- Traditional Chinese: 籍孝誠
- Simplified Chinese: 籍孝诚

Standard Mandarin
- Hanyu Pinyin: Jí Xiàochéng
- IPA: [tɕǐ ɕjâʊ.ʈʂʰə̌ŋ]

= Ji Xiaocheng =

Chinese paediatrician (1923–2019)

Ji Xiaocheng (籍孝诚; 2 November 1923 – 23 October 2019) was a Chinese paediatrician who served as Director of Paediatrics at Peking Union Medical College Hospital. In the early 1980s, he introduced perinatal medicine to China from the United States, and co-founded China's first neonatal intensive care unit at PUMC Hospital.

== Biography ==
Ji Xiaocheng was born in November 1923 in Renqiu, Hebei, Republic of China. He studied at Beijing Medical College under professor Zhu Futang, and graduated in 1948. He went to the Soviet Union in 1955 to study at the Leningrad Institute of Paediatrics, where he earned an associate doctor degree three and half years later.

Ji worked at the Institute of Paediatrics of Beijing Children's Hospital after returning to China. In 1961, he was transferred to the Department of Paediatrics at Peking Union Medical College Hospital, where he worked under doctors Zhou Huakang 周华康 and Lin Qiaozhi. He served as deputy director and then director of the department from 1982 to 1985.

After the People's Republic of China and the United States established diplomatic relations in 1979, Ji was sponsored by the China Medical Board to study modern medical practices in the United States at the University of California, San Diego. Upon returning to China, he introduced perinatal medicine to the country, and together with doctors Zhou Huakang and Zhao Shimin 赵时敏, established China's first neonatal intensive care unit at PUMC Hospital.

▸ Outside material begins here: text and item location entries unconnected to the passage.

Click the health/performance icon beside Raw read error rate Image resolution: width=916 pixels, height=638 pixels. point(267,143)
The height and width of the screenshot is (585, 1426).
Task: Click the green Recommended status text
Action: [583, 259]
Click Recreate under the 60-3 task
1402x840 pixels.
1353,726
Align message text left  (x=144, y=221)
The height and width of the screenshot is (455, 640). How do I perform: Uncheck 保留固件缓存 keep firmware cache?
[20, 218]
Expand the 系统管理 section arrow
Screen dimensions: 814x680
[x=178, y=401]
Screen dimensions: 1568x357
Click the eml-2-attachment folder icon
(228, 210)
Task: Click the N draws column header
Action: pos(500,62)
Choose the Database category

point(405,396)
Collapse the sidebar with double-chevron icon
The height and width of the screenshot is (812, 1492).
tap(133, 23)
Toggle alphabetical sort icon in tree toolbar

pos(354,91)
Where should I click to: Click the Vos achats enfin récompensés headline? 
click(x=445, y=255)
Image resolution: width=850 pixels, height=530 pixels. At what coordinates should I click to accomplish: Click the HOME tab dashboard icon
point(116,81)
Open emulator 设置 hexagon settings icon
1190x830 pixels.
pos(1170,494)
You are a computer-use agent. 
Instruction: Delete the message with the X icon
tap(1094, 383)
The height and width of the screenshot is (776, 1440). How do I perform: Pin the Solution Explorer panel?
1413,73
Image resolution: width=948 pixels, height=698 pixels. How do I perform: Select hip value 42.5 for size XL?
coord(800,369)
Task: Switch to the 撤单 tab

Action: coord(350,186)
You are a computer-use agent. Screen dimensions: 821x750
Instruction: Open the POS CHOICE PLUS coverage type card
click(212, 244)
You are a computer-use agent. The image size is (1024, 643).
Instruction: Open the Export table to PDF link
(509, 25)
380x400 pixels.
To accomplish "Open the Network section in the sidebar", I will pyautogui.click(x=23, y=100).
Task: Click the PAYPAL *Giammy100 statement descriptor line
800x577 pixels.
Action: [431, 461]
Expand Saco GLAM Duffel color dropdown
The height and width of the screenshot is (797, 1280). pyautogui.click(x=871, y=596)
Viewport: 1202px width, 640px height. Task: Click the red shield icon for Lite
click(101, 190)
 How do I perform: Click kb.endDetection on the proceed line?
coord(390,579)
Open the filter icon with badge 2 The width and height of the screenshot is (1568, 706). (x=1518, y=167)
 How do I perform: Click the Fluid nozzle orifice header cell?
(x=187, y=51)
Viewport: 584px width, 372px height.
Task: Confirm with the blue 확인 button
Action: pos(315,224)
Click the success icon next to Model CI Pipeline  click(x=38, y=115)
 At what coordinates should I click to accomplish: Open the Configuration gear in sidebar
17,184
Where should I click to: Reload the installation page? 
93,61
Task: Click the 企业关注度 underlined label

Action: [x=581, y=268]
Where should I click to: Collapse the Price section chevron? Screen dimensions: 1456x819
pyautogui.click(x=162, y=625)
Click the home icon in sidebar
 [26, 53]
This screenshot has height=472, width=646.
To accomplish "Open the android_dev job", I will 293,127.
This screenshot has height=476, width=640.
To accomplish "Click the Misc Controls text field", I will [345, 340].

From 1985 to 1989, Ji organized ten Chinese hospitals to participate in the perinatal medicine program of the United Nations Population Fund and helped propagate modern perinatal practices in China.

== Personal life ==
Ji married in 1944 to a college classmate. His wife worked in the Ministry of Health and predeceased him. The couple had two daughters.

Ji retired in 1991. He died on 23 October 2019, aged 95.